» PROBLEM DESCRIPTION
Copy the data below word for word, starting at the line with "Click the gold coin beside 400" and ending with the line with "(x=407, y=778)", both included.

Dataset entries:

□ □ □ □

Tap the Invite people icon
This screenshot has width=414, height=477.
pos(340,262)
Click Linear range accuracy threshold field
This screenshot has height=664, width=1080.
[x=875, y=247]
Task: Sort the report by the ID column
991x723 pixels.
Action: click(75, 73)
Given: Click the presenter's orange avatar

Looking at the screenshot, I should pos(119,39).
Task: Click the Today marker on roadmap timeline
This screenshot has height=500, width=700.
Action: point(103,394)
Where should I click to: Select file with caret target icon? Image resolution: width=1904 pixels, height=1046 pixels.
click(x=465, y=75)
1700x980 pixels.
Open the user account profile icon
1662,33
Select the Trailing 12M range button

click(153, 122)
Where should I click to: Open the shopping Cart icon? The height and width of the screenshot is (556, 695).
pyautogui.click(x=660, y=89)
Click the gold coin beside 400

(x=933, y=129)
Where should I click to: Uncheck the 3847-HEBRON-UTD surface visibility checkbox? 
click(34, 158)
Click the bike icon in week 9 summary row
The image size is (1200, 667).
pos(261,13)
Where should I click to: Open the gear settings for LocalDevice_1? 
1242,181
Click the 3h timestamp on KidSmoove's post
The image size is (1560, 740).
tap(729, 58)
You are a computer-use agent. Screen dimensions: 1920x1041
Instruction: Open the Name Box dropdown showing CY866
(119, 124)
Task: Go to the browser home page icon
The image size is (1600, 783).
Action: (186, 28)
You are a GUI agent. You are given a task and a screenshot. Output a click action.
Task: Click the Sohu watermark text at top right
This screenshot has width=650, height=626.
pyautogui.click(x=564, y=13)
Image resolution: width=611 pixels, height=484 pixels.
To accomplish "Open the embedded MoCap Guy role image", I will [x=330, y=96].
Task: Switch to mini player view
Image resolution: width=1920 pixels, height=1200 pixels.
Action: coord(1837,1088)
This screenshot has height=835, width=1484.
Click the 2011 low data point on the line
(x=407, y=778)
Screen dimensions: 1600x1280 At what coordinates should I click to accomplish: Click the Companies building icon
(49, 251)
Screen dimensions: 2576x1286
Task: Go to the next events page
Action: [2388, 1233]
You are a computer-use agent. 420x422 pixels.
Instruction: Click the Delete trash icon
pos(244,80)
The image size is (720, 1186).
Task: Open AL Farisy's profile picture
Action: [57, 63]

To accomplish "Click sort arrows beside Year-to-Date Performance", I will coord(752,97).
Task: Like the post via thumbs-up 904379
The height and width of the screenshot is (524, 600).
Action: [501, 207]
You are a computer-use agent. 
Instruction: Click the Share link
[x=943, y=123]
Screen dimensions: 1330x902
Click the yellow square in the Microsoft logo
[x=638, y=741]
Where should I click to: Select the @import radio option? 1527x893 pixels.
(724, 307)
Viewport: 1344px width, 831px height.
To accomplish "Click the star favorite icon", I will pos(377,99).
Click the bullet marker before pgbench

□ □ □ □

» OUTPUT OF THE TASK
Click the gold coin beside 400

(x=933, y=129)
Where should I click to: Uncheck the 3847-HEBRON-UTD surface visibility checkbox? 
click(34, 158)
Click the bike icon in week 9 summary row
The image size is (1200, 667).
pos(261,13)
Where should I click to: Open the gear settings for LocalDevice_1? 
1242,181
Click the 3h timestamp on KidSmoove's post
The image size is (1560, 740).
tap(729, 58)
You are a computer-use agent. Screen dimensions: 1920x1041
Instruction: Open the Name Box dropdown showing CY866
(119, 124)
Task: Go to the browser home page icon
The image size is (1600, 783).
Action: (186, 28)
You are a GUI agent. You are given a task and a screenshot. Output a click action.
Task: Click the Sohu watermark text at top right
This screenshot has width=650, height=626.
pyautogui.click(x=564, y=13)
Image resolution: width=611 pixels, height=484 pixels.
To accomplish "Open the embedded MoCap Guy role image", I will [x=330, y=96].
Task: Switch to mini player view
Image resolution: width=1920 pixels, height=1200 pixels.
Action: coord(1837,1088)
This screenshot has height=835, width=1484.
Click the 2011 low data point on the line
(x=407, y=778)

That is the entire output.